Wheeler retiring Classic Chorale baton; more musical stanzas are on horizon
When the Classic Chorale's vocal cords are silenced after "Christmas Amen" Sunday, Jim Wheeler will be retiring the baton.
He is stepping down after a "short tenure" as director of the vocal group, this his third concert.
"I'd love to stay on; it's been very rewarding musically," he said. But "health issues" preclude this commitment on his program.
Wheeler will continue as director of the Hubbard United Methodist Church choir, tune pianos and nurture a few students.
"At 80, it's time to ease up a bit."
But his legacy will continue.
Wheeler has elevated musical stature in the Park Rapids area since 1991, when he and Solon Green co-founded the Park Rapids Area Community Band. The first concert was Dec. 7, 1991, marking the 50th anniversary of the bombing of Pearl Harbor.
He directed the band for the next 13 years, until he assumed the role of music director at Hubbard United Methodist. "I decided I couldn't do both."
Wheeler brings a varied musical background to the podium. During the Korean War he was selected as a member of the 541st Air Force Band. After his tour of duty, he headed to college and embarked on a career in teaching instrumental music, while also directing church choirs.
He taught at the College of St. Thomas (now the University of St. Thomas) until 1978, when he retired from teaching and began fundraising in a professional capacity for schools and other groups in St. Paul.
He moved to Park Rapids in 1981, covering the northern tier of the state for his employer.

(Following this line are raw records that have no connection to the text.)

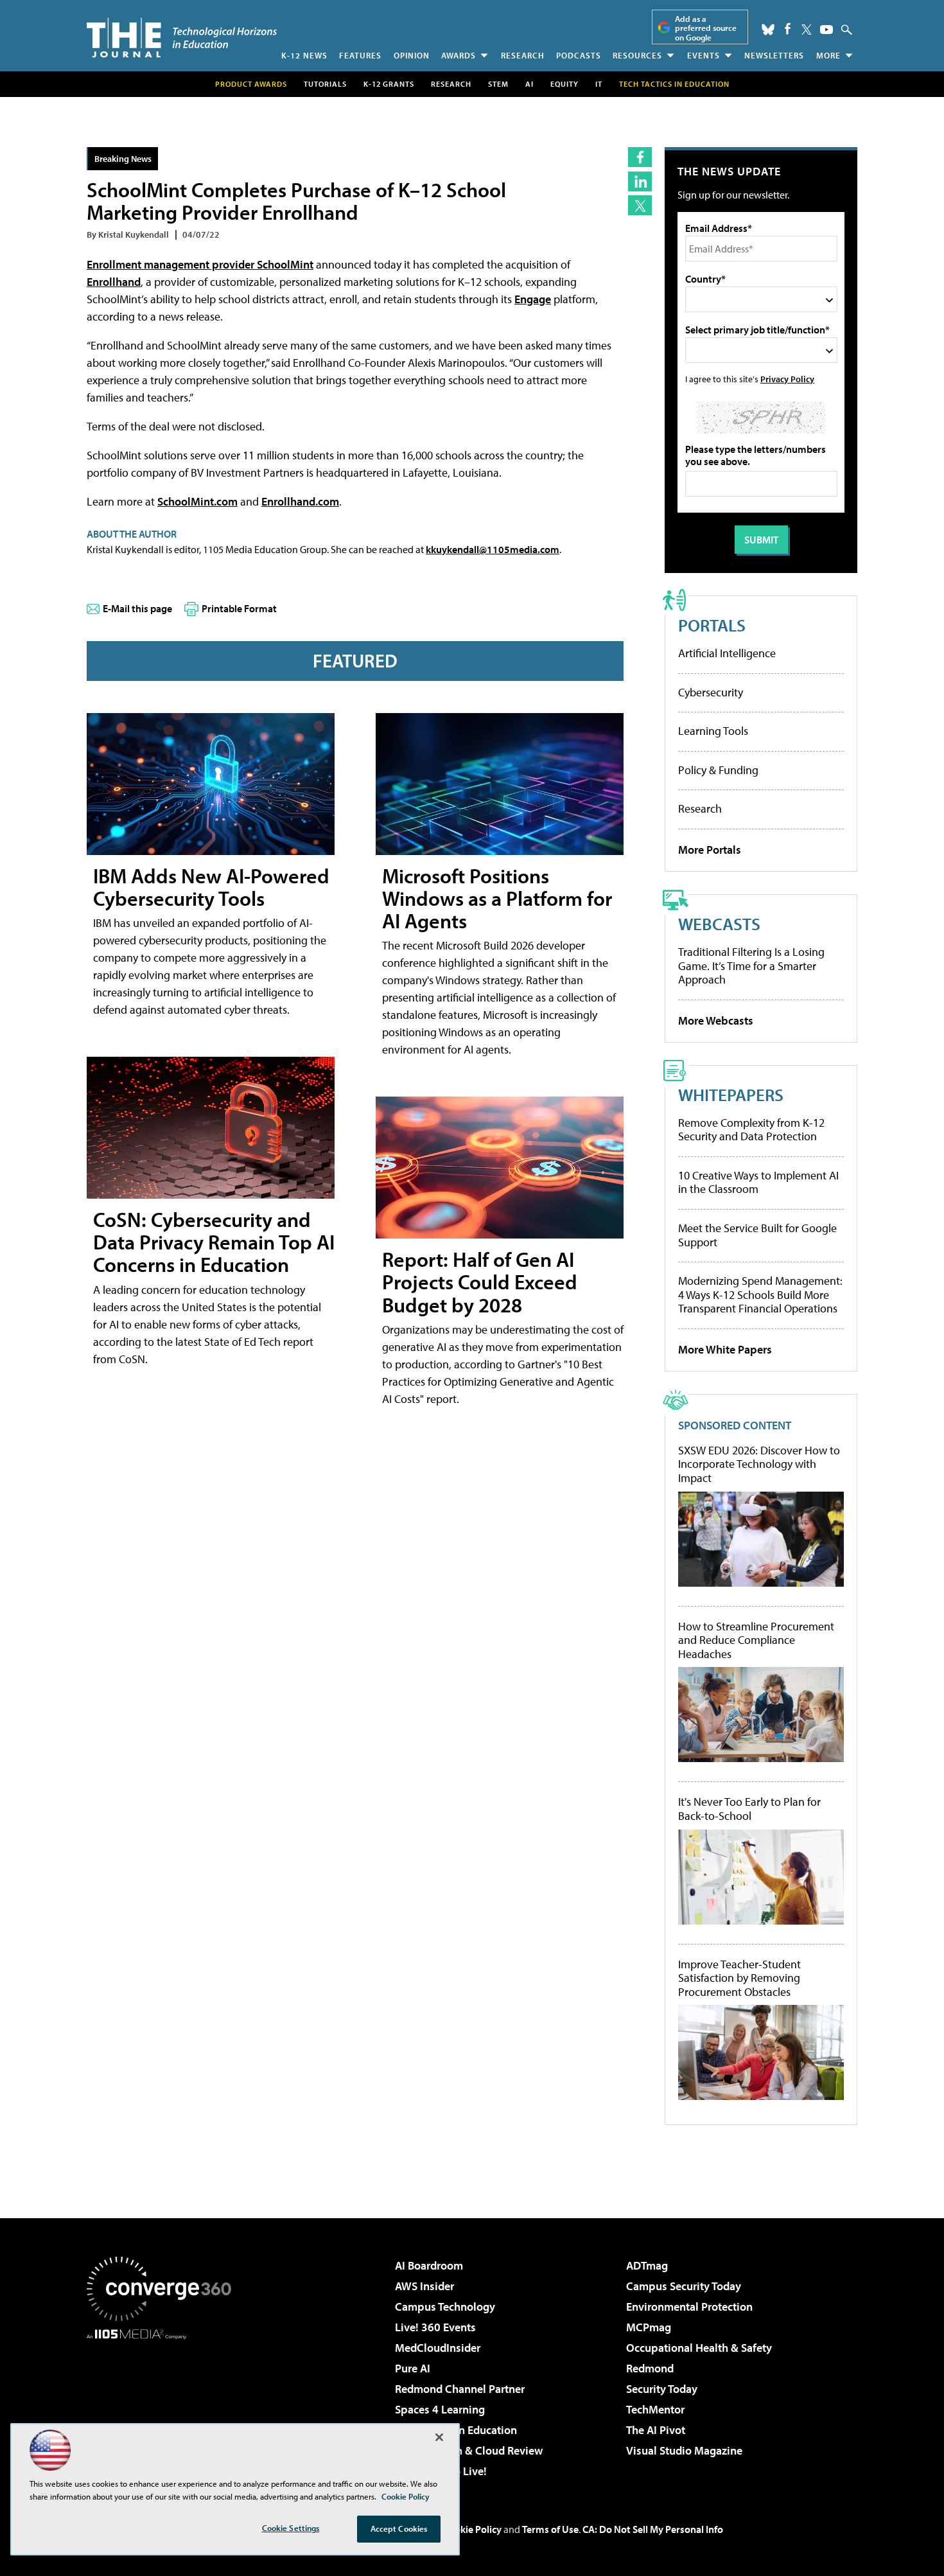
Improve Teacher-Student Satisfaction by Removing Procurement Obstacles (739, 1978)
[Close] (439, 2437)
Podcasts (578, 55)
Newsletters (774, 55)
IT (598, 84)
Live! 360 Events (435, 2327)
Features (360, 55)
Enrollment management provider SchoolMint (200, 264)
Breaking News (123, 158)
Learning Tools (713, 730)
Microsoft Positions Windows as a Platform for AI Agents (497, 898)
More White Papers (725, 1349)
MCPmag (648, 2327)
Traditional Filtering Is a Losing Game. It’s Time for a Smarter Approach (751, 965)
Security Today (661, 2388)
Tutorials (325, 84)
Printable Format (239, 608)
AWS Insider (424, 2286)
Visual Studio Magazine (684, 2450)
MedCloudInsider (437, 2347)
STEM (498, 84)
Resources (637, 55)
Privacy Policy (787, 379)
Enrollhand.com (300, 501)
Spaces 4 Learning (440, 2409)
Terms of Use (550, 2529)
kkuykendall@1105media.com (492, 549)
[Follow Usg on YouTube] (826, 29)
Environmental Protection (689, 2306)
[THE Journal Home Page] (182, 37)
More (828, 55)
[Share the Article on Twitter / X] (640, 205)
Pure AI (412, 2368)
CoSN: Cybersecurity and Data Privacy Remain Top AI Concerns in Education (214, 1241)
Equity (564, 84)
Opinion (412, 55)
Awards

"But I missed music, directing a performance group," he said.
He decided to strike up the band.
"I have always envied people who have music as a hobby," he said, as opposed to their main vocation. "For 15 years, I was out of touch," until he picked up the community band baton.
Then, Nadine, now wife of 12 years, "grabbed me and told me I needed to sing," he said of his initial role with Classic Chorale. He'd met her in the band.
"I have come to appreciate choral music much more due to the intimacy of words," he said. "Band has colors and contrasts. Choral music has text. Both mediums produce musical thrills."
His favored band composer is John Williams, a contemporary musician. He reveres John Rutter for his choral works, one of his new pieces, "Carol of the Magi," to be on the weekend programs.
The performances at 7:30 p.m. Friday and 3 p.m. Sunday at St. Johns Lutheran will open with "Christmas Alleluia," featuring brass and organ.
A special arrangement of "Oh Come, Oh Come, Emanuel" will stir auditory senses, as will a "challenging" rendition of "Ukrainian Bell Carol." And two arrangements of "Jingle Bells," the original and "souped-up" version, promise to "appeal to kids of all ages.
"I take great pride in providing a program with audience appeal, while challenging the Classic Chorale," the director said.
He may be taking his last bow before the Classic Chorale audience, but his musical aspirations continue.
His "bucket list" includes forming a 30-member wind ensemble to perform works he's arranged and composed. "So the kids have a record," he said of his five children.
And he intends to form a 16-member dance band to perform music from the World War II era.
"That's the good stuff."
Jason Wright has been chosen as interim director of the Classic Chorale.